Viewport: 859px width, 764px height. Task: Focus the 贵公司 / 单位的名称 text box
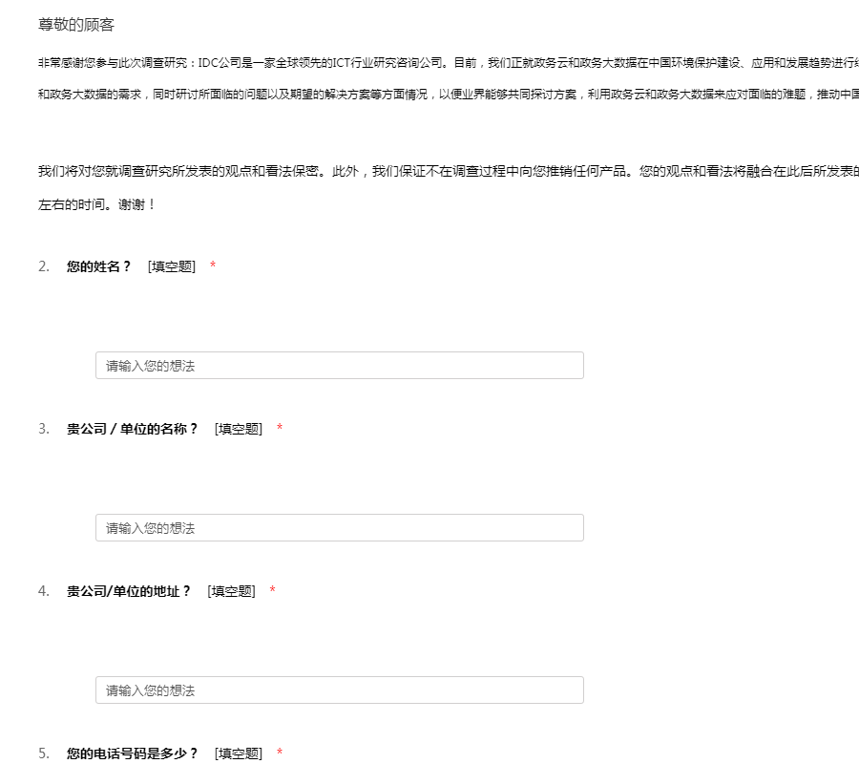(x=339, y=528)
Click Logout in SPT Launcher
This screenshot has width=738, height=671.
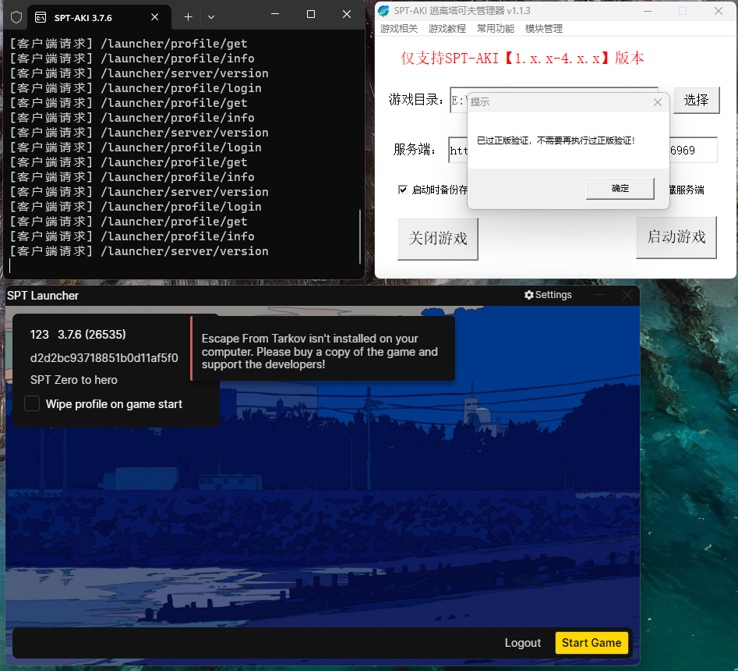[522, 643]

Task prompt: Drop the pictures and reproduce the rest of the entries above exactly.

Reply:
Viewport: 859px width, 764px height. Task: Focus the 贵公司 / 单位的名称 text box
(x=339, y=528)
Click Logout in SPT Launcher
This screenshot has width=738, height=671.
[522, 643]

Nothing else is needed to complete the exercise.